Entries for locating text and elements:

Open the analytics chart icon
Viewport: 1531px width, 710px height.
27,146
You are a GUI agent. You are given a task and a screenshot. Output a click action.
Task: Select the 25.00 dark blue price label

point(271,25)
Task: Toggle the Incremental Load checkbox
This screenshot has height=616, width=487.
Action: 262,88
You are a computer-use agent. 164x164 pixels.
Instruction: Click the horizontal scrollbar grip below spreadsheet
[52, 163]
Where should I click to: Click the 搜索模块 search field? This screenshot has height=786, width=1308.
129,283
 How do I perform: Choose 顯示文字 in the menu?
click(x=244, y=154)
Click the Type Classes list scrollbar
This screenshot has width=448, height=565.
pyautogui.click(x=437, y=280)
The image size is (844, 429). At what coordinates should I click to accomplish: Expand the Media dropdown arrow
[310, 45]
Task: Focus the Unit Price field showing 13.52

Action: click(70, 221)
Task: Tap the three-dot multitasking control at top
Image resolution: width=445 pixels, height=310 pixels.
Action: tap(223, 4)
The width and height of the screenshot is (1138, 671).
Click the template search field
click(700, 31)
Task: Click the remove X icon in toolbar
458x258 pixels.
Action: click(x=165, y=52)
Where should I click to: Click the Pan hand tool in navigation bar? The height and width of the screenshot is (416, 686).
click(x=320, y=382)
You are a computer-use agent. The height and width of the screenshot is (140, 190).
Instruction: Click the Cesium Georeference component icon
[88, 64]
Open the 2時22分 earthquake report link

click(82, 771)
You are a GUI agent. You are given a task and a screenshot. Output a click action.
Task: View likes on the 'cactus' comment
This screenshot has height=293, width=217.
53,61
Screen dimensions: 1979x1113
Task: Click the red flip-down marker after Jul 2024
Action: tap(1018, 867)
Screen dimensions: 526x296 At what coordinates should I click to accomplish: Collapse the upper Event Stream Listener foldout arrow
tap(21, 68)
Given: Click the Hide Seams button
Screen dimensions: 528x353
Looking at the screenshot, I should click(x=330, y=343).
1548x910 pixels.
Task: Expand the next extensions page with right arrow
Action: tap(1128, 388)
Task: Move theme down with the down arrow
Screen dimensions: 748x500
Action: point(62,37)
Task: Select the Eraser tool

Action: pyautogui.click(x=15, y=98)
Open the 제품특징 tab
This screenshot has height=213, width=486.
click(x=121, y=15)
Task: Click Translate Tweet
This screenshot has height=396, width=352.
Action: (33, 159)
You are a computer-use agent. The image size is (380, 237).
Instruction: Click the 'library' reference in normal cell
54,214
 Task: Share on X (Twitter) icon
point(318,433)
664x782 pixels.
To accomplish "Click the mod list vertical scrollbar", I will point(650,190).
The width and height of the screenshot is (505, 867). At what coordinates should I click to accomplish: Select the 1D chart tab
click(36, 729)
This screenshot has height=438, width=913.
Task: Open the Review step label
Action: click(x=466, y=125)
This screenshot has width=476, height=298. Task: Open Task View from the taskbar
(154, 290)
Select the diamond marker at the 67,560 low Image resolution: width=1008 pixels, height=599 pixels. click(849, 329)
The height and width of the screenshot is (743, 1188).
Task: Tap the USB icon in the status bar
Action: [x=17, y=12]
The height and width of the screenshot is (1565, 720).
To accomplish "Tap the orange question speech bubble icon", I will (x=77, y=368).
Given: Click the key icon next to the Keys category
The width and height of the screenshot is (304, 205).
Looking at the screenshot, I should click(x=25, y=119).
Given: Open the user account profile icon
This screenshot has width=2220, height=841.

§ **Directions for this task**
Gather every line of the data above that contains the string "search", and copy each of those lines unchanged.

§ **Finished answer**
Where should I click to: Click the 搜索模块 search field? This screenshot has height=786, width=1308.
Click the template search field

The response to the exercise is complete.